Little over a decade ago, a highly acclaimed British documentary filmmaker, Louis Theroux, stepped into the midst of 500 paedophiles admitted to the psychiatric hospital in Coalinga, California, trying to find out if the complex treatment the convicts had to go through was really working.

During his investigation, however, Theroux discovered an unexpected path which made him wonder if the hospital wasn’t in fact a prison, and the patients he was interviewing weren’t, in effect, sentenced to life in prison, despite serving a criminal sentence. Beyond the affirmative answer, which it gradually argues for, the documentary leaves behind a difficult question, the stakes of which go beyond the borders of the United States.

The documentary, simply titled A Place for Paedophiles, earned Theroux an award from the Royal Television Society in the UK. In fact, the United Kingdom and Australia are the only countries where the documentary was broadcast on TV. In the United States, Theroux’s dialogue with patients would ordinarily have been against the law, namely the Health Insurance Portability and Accountability Act, which prohibits the disclosure of a disease a patient suffers from (including mental illness) without their consent. The patients from Coalinga were there against their will, for an imposed internment, and many of them did not consider themselves to be suffering from a mental disorder.

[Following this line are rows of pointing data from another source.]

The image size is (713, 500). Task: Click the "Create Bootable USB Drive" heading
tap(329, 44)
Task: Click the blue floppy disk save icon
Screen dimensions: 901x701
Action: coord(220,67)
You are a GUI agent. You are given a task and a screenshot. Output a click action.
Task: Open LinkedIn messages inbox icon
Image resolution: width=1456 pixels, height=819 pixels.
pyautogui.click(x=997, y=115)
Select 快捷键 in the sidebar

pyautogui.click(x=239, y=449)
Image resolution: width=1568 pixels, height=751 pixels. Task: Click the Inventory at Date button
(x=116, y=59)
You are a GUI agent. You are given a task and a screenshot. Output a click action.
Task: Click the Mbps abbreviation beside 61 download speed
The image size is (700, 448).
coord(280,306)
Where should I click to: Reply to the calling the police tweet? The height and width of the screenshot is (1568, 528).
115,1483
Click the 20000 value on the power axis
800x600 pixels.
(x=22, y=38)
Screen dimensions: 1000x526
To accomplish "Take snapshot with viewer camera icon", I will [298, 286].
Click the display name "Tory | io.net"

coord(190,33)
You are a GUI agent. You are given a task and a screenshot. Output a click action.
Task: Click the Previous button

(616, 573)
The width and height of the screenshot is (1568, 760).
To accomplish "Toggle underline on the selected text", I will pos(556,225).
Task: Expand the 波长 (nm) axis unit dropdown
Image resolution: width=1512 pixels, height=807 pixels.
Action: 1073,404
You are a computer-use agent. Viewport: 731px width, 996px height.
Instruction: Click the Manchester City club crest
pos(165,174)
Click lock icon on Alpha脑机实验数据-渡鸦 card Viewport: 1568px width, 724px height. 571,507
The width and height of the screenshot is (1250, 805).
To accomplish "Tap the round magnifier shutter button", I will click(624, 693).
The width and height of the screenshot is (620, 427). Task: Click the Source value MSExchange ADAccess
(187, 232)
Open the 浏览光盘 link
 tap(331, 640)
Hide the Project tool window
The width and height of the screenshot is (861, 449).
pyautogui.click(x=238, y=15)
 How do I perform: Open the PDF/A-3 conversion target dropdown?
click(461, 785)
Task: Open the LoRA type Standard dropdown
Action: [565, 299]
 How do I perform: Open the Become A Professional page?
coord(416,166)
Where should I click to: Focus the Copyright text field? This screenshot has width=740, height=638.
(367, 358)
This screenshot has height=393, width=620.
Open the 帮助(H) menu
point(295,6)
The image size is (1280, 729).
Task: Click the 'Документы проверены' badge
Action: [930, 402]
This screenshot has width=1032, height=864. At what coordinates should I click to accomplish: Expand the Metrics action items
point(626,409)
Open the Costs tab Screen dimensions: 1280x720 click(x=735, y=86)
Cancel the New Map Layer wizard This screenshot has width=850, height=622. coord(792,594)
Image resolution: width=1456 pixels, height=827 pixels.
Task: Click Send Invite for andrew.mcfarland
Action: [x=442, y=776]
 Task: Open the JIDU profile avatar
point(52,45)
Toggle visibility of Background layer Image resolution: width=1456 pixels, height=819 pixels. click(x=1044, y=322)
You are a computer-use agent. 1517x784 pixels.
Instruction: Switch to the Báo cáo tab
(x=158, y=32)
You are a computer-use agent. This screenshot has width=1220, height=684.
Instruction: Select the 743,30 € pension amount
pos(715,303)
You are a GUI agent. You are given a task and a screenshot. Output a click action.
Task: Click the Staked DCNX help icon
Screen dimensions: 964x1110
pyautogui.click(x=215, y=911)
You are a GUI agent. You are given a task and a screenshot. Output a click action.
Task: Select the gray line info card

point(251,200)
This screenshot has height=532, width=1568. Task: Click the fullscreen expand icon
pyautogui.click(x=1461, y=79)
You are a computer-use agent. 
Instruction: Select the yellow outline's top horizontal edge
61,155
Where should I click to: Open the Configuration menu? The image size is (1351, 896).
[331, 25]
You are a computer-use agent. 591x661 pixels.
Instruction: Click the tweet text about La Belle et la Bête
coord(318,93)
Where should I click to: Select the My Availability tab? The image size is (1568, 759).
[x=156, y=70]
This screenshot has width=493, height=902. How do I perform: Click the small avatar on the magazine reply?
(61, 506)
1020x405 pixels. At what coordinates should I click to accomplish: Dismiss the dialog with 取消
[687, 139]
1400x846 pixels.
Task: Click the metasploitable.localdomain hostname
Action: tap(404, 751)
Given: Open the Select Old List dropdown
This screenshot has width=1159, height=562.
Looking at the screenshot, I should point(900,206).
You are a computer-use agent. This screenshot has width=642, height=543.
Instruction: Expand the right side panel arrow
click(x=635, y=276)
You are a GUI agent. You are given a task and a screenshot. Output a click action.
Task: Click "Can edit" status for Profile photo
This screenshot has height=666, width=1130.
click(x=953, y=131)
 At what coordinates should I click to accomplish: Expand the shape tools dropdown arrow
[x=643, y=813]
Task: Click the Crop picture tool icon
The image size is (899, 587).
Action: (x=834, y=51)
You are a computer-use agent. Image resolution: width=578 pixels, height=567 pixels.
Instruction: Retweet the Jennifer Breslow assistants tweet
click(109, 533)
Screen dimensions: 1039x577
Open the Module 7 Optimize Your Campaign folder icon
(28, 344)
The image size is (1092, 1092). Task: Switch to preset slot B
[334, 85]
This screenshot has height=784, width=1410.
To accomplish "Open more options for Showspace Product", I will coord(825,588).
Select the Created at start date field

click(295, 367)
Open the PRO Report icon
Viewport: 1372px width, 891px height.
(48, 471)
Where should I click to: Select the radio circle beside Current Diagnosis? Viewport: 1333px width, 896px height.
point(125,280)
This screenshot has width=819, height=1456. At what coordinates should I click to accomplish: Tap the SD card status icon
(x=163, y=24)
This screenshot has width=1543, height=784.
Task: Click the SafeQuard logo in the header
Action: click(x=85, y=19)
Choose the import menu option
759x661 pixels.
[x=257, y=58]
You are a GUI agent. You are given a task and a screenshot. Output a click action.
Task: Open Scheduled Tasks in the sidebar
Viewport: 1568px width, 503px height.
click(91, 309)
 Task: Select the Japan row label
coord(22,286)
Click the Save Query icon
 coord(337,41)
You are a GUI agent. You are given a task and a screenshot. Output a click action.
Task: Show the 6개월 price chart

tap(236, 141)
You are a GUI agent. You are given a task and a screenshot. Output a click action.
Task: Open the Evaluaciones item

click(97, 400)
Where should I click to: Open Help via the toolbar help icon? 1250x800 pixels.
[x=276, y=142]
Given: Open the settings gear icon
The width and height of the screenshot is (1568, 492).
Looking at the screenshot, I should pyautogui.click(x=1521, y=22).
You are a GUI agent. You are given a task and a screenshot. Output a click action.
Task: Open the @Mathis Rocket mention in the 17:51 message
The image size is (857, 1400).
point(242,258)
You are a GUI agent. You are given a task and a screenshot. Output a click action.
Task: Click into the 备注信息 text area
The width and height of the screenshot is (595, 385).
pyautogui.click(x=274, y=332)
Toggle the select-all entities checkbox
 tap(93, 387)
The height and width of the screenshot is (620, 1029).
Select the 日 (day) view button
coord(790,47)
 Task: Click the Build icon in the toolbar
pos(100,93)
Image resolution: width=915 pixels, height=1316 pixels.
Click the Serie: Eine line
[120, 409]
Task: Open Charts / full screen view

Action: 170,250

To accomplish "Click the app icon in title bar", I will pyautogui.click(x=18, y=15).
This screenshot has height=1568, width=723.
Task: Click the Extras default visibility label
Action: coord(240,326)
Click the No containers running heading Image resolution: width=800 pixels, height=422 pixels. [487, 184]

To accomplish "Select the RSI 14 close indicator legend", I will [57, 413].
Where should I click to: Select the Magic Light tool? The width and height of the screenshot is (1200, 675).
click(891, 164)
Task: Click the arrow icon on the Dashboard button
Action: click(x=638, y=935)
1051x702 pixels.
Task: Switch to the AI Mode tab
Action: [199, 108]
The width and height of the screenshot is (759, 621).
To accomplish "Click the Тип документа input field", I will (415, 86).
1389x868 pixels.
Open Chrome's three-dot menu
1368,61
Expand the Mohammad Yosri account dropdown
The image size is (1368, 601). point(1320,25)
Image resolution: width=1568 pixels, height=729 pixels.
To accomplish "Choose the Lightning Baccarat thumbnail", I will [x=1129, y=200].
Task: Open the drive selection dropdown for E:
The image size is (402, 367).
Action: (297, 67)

The 60-minute production was the first interview-based film made in the hospital. Critics have described it as an investigation based on sound observation and as “brilliant, devoid of sensationalism or compassion.” And given the atrocities that some patients described, in clinical language, as being their own actions towards children, compassion would be the last thing anyone could feel about these sexual predators. But as the frame widens, viewers see an even more tragic picture than the title announces.

Why this centre exists

Opened in 2005, the hospital was the first state hospital to be built in California in the last 50 years. According to the its website, the facility’s buildings cover an area of ​​1.2 million square meters, located on a mountainous stretch of coastline, 640 kilometres from Santa Barbara and near the Pleasant Valley State Prison. The hospital in Coalinga is one of the five state hospital units that, between 2019 and 2020, have shared a budget of 2 billion dollars. When Theroux made the documentary, the mental health institution in Coalinga housed 500 patients, former detainees who had a record for molestation or sexual abuse of minors. Today, the number of patients is almost double , 941 of them being classified as “violent sexual predators.”

Patients admitted to Coalinga are imprisoned by court order and serve their years in prison. However, before releasing them back into society, authorities must be convinced that these people no longer pose any real danger to the social community and are able to reintegrate. State assessors have diagnosed those admitted to Coalinga with “volitional disability” and have categorized them as dangerous, estimating that they could attack again, since they are unable to control the actions they take.

State assessors have diagnosed those admitted to Coalinga with “volitional disability” and have categorized them as dangerous, estimating that they could attack again, since they are unable to control the actions they take.

The evaluation of patients includes psychiatric and even physical examinations, which test their mental and biological responses to stimuli that, at least in their criminal past, they had considered sexually arousing. Consequently, the hospital provides patients with a treatment designed to cure deviant paedophiles. But only a third of those hospitalized participate in the programme. Most of those hospitalized refuse treatment and remain in hospital indefinitely, despite the fact that the unit was created to ensure the transition of former detainees from maximum security prisons back into society.

For now, for life

This is, in fact, the plot of the documentary, which depicts the stalemate in which the authorities find themselves. From a legal standpoint, these people have served their sentences. But simply being deprived of freedom, in itself, does not make paedophiles less prone to attack; it only limits their physical ability to act out their deviance. Therefore, releasing detainees who have served prison sentences for paedophilia could, in some cases, be an act of state irresponsibility. As such, Californian authorities resorted to the creation of an intermediate stage of release, during which former detainees are forcibly interned.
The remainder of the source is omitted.